Under the sons’ tutelage, the B. Manischewitz Co. continued to expand. Jacob Manischewitz, who later took over the company, clearly inherited his father’s bent for innovation; there are dozens of patents in his name. Marketing became a much bigger component of the matzo business as well. The text-heavy ads of the early days were supplanted with intricate images that conveyed the kosherness of the product.

Cincinnati had been a good place to begin, but East Coast customers began to dominate the company’s sales. The brothers opened a bakery in New Jersey in 1932 and moved their headquarters there in the 1950s. The New Yorker wrote in 1933 that the Manischewitzes’ matzo company was the largest in the world; one machine at the New Jersey factory turned out five miles of matzo in a single day. The new plant helped fill orders in the New York market, which consumed half of the company’s total annual matzo output. And one by one, Behr’s  families relocated to the New York area, with the exception of Howard Manischewitz, Jacob’s son, who oversaw the Lower Price Hill factory until its closing in 1958.

The B. Manischewitz Co. is no longer in the family—Kohlberg & Co. bought it for $42.5 million in 1990. At the time, it controlled 80 percent of the matzo market in the United States.

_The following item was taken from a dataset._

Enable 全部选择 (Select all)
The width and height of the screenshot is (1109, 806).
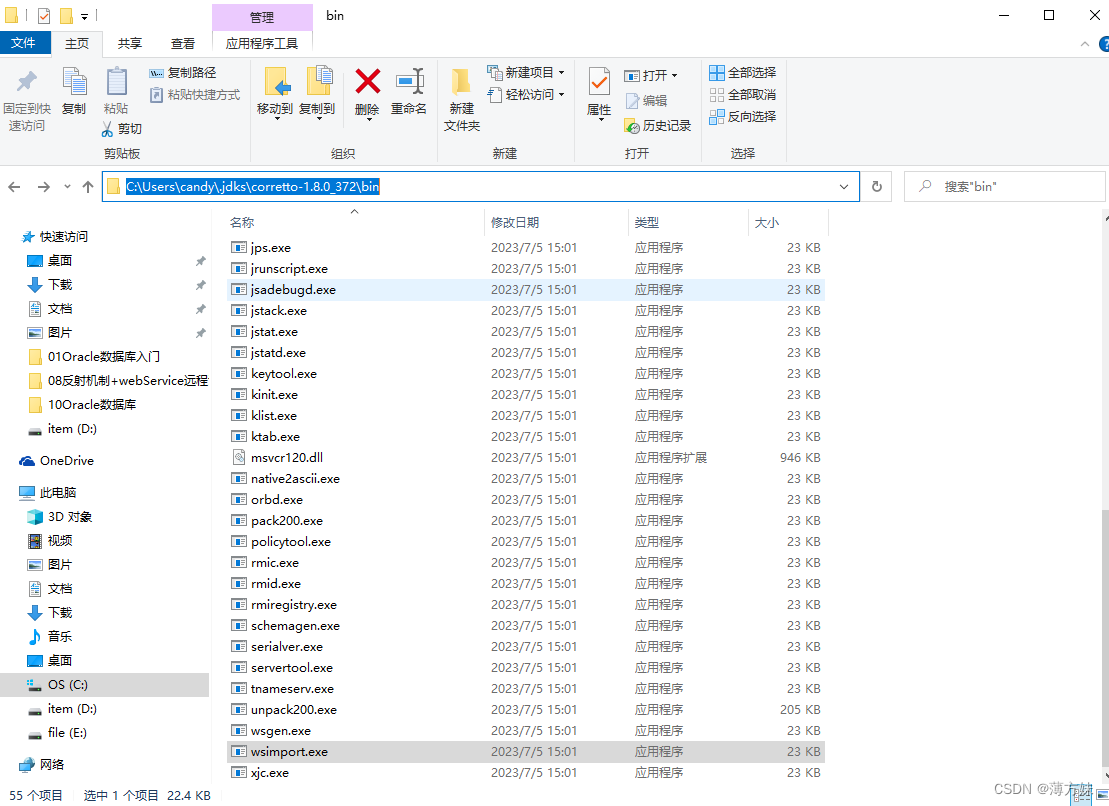744,72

Bernard, the last grandson to run the company, died in 2003. The main Manischewitz plant remains in New Jersey; a new plant opened in Newark to much acclaim in 2011.

Laura Alpern, the family historian, grew up in Bond Hill. She has a few friends in Cincinnati, whom she occasionally visits, but no more close relatives. “I do feel a lot of myself is in Cincinnati, though,” she says. Alpern traveled to Lithuania to research her book and to see if she could find the homes of her ancestors. “I didn’t get hard facts, but I still felt that I was learning a lot about them by tracing the steps,” she says. “People immigrated because they were poor, so they aren’t the kind of people who left a lot of records.”

Alpern lives in Switzerland now, and the rest of her great-grandparents’ descendants are similarly dispersed. Few carry on the name Manischewitz. Some are still strictly Orthodox; some are no longer observant Jews. Many of the buildings in which the family resided in Cincinnati are long gone. What was once the largest matzo factory in the world still stands in Lower Price Hill, although it hasn’t been a bakery for years. But some of the Manischewitz entrepreneurial spirit seems to linger: The building has been parceled out to tenants of various trades—a carpenter, some artists, and a company that grows microgreens.

And what of the man who made Manischewitz a household name across the globe? The final resting place of Behr and his wife Nesha is in the back section of Covedale Cemetery in Western Hills, within a stone’s throw of a Buffalo Wild Wings franchise and Ollie’s Bargain Outlet. The large tombstone with Manischewitz inscribed on it bears these words in Hebrew: “Distinguished among ten thousand, and a man among men . . . the heavens on high will tell; What this righteous man for all ages has accomplished.”